The 1965 broadcast A Charlie Brown Christmas has become a holiday staple. But it almost didn’t get on the air. 

Have you watched A Charlie Brown Christmas lately? There’s a backstory. I find it fascinating how projects like this get broadcast in the first place. Gian Carlo Menotti’s Amahl and the Night Visitors was under crazy time pressure before NBC showed it on Christmas Eve, 1951. (The singers “received the final passages of the score just days before the broadcast.”) The one-act opera has since been performed the world over, not just on television.

Stephen Lind, Associate Professor of Clinical Business Communication at the University of Southern California, wrote about Charlie Brown at the Conversation.

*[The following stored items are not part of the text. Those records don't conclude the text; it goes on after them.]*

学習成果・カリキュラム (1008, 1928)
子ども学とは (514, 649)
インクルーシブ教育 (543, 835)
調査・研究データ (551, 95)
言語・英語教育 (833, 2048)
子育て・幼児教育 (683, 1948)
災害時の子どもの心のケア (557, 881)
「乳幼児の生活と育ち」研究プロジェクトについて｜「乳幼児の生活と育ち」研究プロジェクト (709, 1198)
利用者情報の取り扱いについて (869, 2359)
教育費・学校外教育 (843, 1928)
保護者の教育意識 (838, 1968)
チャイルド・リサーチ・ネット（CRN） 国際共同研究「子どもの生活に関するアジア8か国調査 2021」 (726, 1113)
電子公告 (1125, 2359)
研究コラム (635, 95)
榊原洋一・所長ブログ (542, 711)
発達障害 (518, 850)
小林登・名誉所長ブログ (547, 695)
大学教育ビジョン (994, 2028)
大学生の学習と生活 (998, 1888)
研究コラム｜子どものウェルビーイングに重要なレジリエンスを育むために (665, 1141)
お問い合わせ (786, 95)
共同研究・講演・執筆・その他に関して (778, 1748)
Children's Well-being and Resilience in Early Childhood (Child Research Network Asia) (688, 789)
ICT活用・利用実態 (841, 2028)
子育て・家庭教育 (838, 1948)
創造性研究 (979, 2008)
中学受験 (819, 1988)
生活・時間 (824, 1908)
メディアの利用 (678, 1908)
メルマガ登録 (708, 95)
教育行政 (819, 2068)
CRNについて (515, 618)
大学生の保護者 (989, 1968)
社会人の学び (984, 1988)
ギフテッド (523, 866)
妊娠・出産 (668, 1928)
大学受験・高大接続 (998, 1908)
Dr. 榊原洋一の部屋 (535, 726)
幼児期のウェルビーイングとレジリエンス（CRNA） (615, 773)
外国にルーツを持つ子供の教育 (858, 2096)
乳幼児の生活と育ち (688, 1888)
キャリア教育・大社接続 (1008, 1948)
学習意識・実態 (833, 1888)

“The 1965 broadcast has become a staple . … But this beloved TV special almost didn’t make it to air. CBS executives thought the 25-minute program was too slow, too serious and too different from the upbeat spectacles they imagined audiences wanted. A cartoon about a depressed kid seeking psychiatric advice? No laugh track? Humble, lo-fi animation? And was that a Bible verse? It seemed destined to fail – if not scrapped outright.

“And yet, against all the odds, it became a classic. The program turned ‘Peanuts’ from a popular comic strip into a multimedia empire – not because it was flashy or followed the rules, but because it was sincere. …

“The ‘Peanuts’ special came together out of a last-minute scramble. Somewhat out of the blue, producer Lee Mendelson got a call from advertising agency McCann-Erickson: Coca-Cola wanted to sponsor an animated Christmas special.

“Mendelson had previously failed to convince the agency to sponsor a ‘Peanuts’ documentary. This time, though, he assured McCann-Erickson that the characters would be a perfect fit.

“Mendelson called up ‘Peanuts’ comic strip creator Charles ‘Sparky’ Schulz and told him he had just sold A Charlie Brown Christmas – and they would have mere months to write, animate and bring the special to air.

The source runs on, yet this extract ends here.